**What you have to do**. The answer must be an exact reprint of the lines from the one with "Open the Explorer navigation link" through the final line of the data, with no pictures included.

Collected data entries:
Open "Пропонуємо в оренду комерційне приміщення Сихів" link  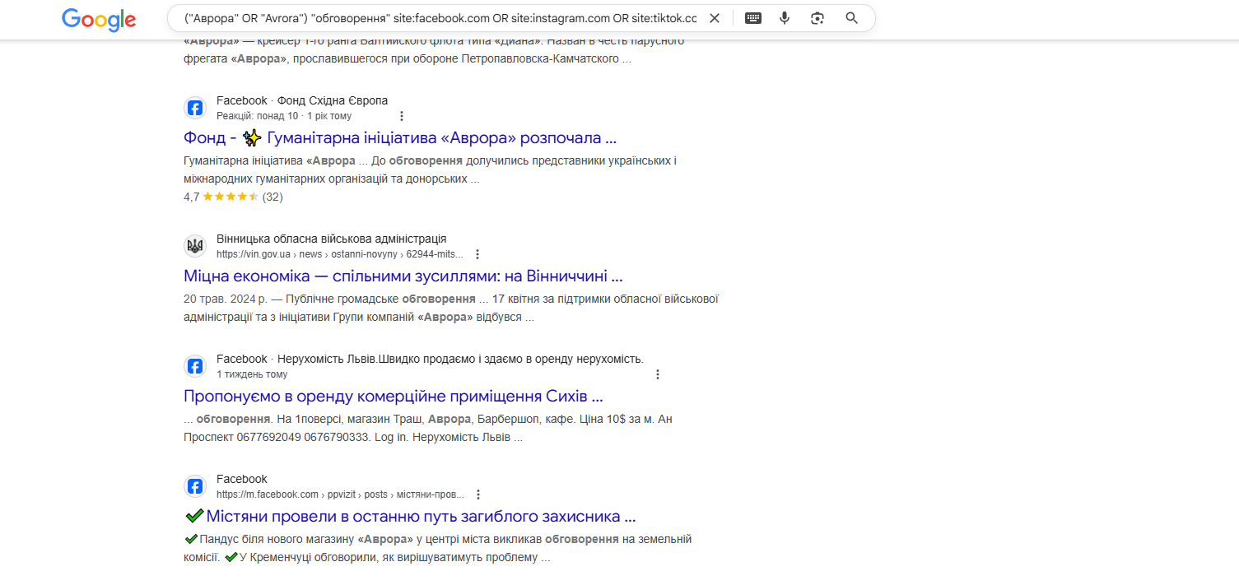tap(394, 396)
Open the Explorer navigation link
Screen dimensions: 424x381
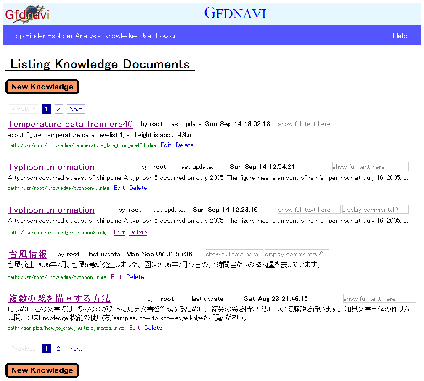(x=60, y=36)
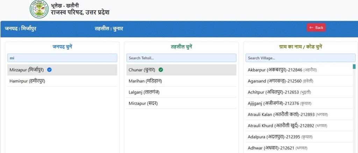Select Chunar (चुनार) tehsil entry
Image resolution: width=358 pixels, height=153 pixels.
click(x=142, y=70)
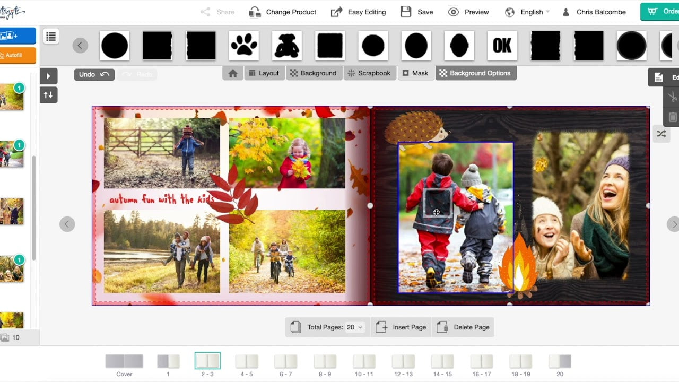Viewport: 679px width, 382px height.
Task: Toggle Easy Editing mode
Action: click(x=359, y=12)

**Output for this task**.
Open the Explorer navigation link
Screen dimensions: 424x381
(x=60, y=36)
Select Chunar (चुनार) tehsil entry
Image resolution: width=358 pixels, height=153 pixels.
click(x=142, y=70)
Viewport: 679px width, 382px height.
Task: Toggle Easy Editing mode
Action: click(x=359, y=12)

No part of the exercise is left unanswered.